Aşağıdaki satırları yeniden yazın ve "GUI agent" ifadesini "interface agent" ile değiştirin. Geri kalan her şey aynen kalsın.

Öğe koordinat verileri
"""

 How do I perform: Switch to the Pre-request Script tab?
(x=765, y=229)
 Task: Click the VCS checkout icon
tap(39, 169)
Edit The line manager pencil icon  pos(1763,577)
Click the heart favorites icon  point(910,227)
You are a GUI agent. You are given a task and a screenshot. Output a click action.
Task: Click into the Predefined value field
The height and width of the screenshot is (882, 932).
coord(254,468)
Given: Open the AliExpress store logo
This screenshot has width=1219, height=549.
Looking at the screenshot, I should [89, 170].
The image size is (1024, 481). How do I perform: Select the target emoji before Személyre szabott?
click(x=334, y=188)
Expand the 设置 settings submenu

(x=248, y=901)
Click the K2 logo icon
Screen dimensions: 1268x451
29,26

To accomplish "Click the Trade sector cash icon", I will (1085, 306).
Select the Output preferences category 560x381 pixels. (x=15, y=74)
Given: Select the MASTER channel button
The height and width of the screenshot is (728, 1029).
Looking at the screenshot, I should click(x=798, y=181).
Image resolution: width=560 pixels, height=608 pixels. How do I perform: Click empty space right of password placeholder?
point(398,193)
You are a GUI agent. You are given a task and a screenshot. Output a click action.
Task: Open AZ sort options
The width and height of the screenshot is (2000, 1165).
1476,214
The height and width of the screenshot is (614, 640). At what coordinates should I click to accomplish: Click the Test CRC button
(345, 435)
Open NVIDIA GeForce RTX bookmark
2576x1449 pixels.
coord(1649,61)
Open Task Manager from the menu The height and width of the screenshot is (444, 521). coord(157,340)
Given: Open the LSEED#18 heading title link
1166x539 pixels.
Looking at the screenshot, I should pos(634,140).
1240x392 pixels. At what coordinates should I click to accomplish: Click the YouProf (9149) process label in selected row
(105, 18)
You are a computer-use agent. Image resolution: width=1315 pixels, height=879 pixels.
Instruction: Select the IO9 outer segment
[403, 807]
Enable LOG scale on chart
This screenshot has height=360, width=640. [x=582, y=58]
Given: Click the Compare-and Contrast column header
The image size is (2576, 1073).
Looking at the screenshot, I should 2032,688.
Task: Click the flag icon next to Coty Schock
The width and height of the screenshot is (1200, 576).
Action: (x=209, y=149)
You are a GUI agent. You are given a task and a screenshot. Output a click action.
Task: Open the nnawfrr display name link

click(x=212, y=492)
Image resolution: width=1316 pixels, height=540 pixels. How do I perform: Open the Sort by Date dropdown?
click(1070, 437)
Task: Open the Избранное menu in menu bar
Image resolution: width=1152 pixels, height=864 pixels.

"""

Tam cevap ->
 How do I perform: Switch to the Pre-request Script tab?
(x=765, y=229)
 Task: Click the VCS checkout icon
tap(39, 169)
Edit The line manager pencil icon  pos(1763,577)
Click the heart favorites icon  point(910,227)
You are a interface agent. You are given a task and a screenshot. Output a click action.
Task: Click into the Predefined value field
The height and width of the screenshot is (882, 932).
coord(254,468)
Given: Open the AliExpress store logo
This screenshot has width=1219, height=549.
Looking at the screenshot, I should [89, 170].
The image size is (1024, 481). How do I perform: Select the target emoji before Személyre szabott?
click(x=334, y=188)
Expand the 设置 settings submenu

(x=248, y=901)
Click the K2 logo icon
Screen dimensions: 1268x451
29,26

To accomplish "Click the Trade sector cash icon", I will (1085, 306).
Select the Output preferences category 560x381 pixels. (x=15, y=74)
Given: Select the MASTER channel button
The height and width of the screenshot is (728, 1029).
Looking at the screenshot, I should click(x=798, y=181).
Image resolution: width=560 pixels, height=608 pixels. How do I perform: Click empty space right of password placeholder?
point(398,193)
You are a interface agent. You are given a task and a screenshot. Output a click action.
Task: Open AZ sort options
The width and height of the screenshot is (2000, 1165).
1476,214
The height and width of the screenshot is (614, 640). At what coordinates should I click to accomplish: Click the Test CRC button
(345, 435)
Open NVIDIA GeForce RTX bookmark
2576x1449 pixels.
coord(1649,61)
Open Task Manager from the menu The height and width of the screenshot is (444, 521). coord(157,340)
Given: Open the LSEED#18 heading title link
1166x539 pixels.
Looking at the screenshot, I should pos(634,140).
1240x392 pixels. At what coordinates should I click to accomplish: Click the YouProf (9149) process label in selected row
(105, 18)
You are a computer-use agent. Image resolution: width=1315 pixels, height=879 pixels.
Instruction: Select the IO9 outer segment
[403, 807]
Enable LOG scale on chart
This screenshot has height=360, width=640. [x=582, y=58]
Given: Click the Compare-and Contrast column header
The image size is (2576, 1073).
Looking at the screenshot, I should 2032,688.
Task: Click the flag icon next to Coty Schock
The width and height of the screenshot is (1200, 576).
Action: (x=209, y=149)
You are a interface agent. You are given a task and a screenshot. Output a click action.
Task: Open the nnawfrr display name link

click(x=212, y=492)
Image resolution: width=1316 pixels, height=540 pixels. How do I perform: Open the Sort by Date dropdown?
click(1070, 437)
Task: Open the Избранное menu in menu bar
Image resolution: width=1152 pixels, height=864 pixels.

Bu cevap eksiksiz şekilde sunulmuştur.